▼▼▼

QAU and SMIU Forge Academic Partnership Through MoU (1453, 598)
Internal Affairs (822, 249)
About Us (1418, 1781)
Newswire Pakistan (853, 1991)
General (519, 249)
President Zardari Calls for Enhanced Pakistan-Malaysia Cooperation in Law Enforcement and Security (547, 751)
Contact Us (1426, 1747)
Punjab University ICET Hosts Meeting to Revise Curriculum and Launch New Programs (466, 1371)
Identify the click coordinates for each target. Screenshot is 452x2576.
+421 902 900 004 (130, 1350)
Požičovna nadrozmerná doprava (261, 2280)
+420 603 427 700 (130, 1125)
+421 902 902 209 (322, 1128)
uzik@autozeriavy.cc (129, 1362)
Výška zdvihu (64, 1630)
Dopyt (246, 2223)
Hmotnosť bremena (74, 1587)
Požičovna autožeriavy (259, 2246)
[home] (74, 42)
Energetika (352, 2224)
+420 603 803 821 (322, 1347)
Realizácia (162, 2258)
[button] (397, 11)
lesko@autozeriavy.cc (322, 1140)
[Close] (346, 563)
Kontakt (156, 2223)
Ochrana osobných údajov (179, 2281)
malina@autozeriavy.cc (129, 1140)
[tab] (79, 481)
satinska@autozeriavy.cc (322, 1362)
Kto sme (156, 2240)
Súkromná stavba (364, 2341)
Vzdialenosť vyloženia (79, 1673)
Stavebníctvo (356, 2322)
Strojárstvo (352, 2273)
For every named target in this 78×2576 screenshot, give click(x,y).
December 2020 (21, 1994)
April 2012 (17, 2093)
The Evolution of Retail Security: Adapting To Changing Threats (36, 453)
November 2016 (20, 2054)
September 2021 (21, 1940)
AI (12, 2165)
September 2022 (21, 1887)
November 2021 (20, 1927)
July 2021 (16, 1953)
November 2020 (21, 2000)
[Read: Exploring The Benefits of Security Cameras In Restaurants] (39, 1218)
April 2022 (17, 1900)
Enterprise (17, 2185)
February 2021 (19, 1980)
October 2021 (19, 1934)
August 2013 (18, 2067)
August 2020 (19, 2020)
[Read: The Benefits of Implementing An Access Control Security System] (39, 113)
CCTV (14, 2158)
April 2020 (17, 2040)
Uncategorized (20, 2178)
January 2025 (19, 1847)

▲▲▲

**EXERCISE REQUIREMENTS:** Copy each line from the data above that includes "Security".

**PROBLEM SOLUTION:**
President Zardari Calls for Enhanced Pakistan-Malaysia Cooperation in Law Enforcement and Security (547, 751)
The Evolution of Retail Security: Adapting To Changing Threats (36, 453)
[Read: Exploring The Benefits of Security Cameras In Restaurants] (39, 1218)
[Read: The Benefits of Implementing An Access Control Security System] (39, 113)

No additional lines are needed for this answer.